Dive-Into-Django
What is ORM?
ORMs provide a high-level abstraction upon a relational database that allows a developer to write Python code instead of SQL to create, read, update and delete data and schemas in their database. Developers can use the programming language they are comfortable with to work with a database instead of writing SQL statements or stored procedures.
For example, without an ORM a developer would write the following SQL statement to retrieve every row in the USERS table where the zip_code column is 94107:
SELECT * FROM USERS WHERE zip_code=94107;
The equivalent Django ORM query would instead look like the following Python code:
>>> users = Users.objects.filter(zip_code=94107)
The ability to write Python code instead of SQL can speed up web application development, especially at the beginning of a project. The potential development speed boost comes from not having to switch from Python code into writing declarative paradigm SQL statements. While some software developers may not mind switching back and forth between languages, it's typically easier to knock out a prototype or start a web application using a single programming language.
ORMs also make it theoretically possible to switch an application between various relational databases. For example, a developer could use SQLite for local development and MySQL in production. A production application could be switched from MySQL to PostgreSQL with minimal code modifications.

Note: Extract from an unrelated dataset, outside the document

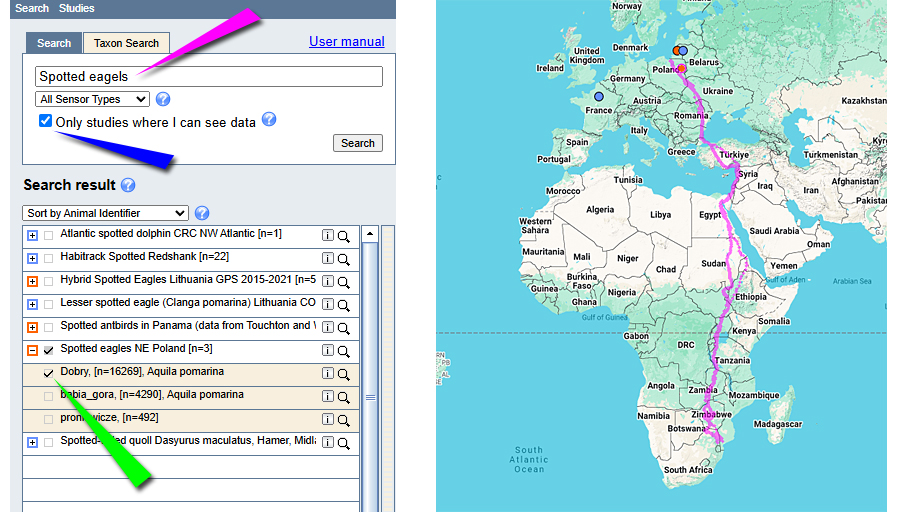
Task: Open the Sort by Animal Identifier dropdown
Action: point(105,213)
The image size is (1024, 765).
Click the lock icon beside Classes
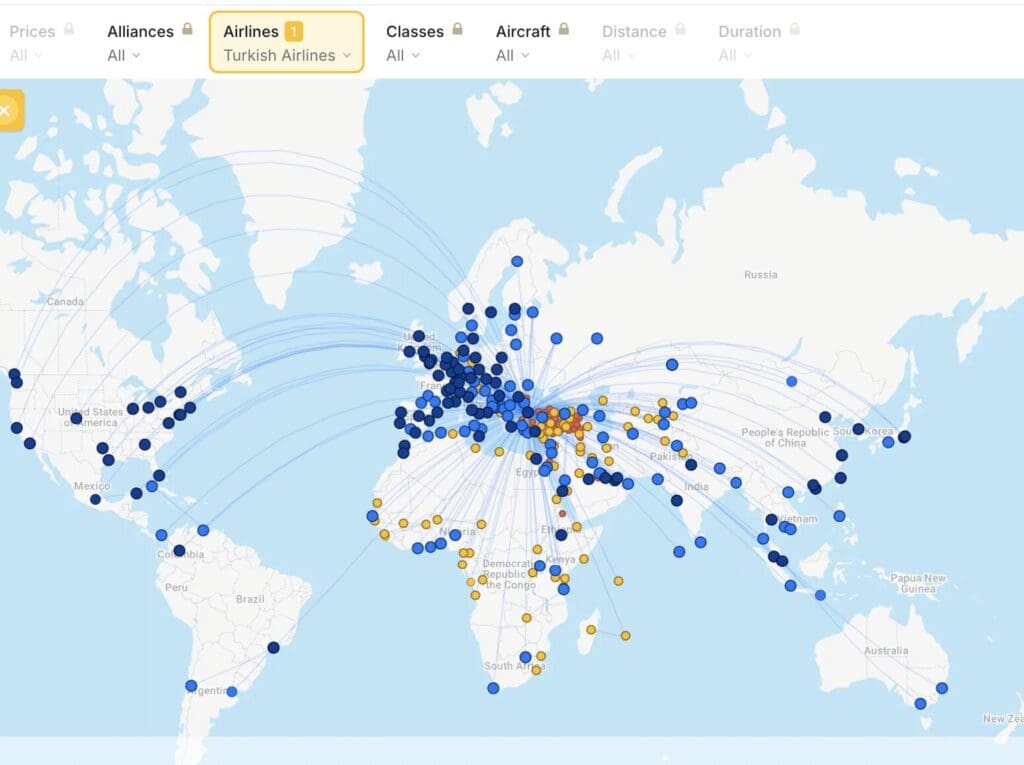(457, 30)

Aggregate calculates values for the entire queryset.
- Max
- Min
- Avg
- Sum
Example
>>> from django.db.models import Avg, Max, Min, Sum
>>> device.objects.all().aggregate(Avg('price'))
{'price__avg': 12234.0}
>>> device.objects.all().aggregate(Max('price'))
{'price__max':587961 }
>>> device.objects.all().aggregate(Min('price'))
{'price__min': 1245}
>>> device.objects.all().aggregate(Sum('price'))
{'price__sum': 10000245}
Django annotate function
Annotate function in django is nothing but groupby query
example
>>> City.objects.values('country__name').annotate(Sum('population'))
[
{'country__name': u'Angola', 'population__sum': 6542944},
{'country__name': u'Argentina', 'population__sum': 13074000},
{'country__name': u'Australia', 'population__sum': 9650500},
{'country__name': u'Bangladesh', 'population__sum': 17151925},
{'country__name': u'Brazil', 'population__sum': 38676123},
'...(remaining elements truncated)...'
]
>>> Account.objects.values('account_id').annotate(Count('stage'))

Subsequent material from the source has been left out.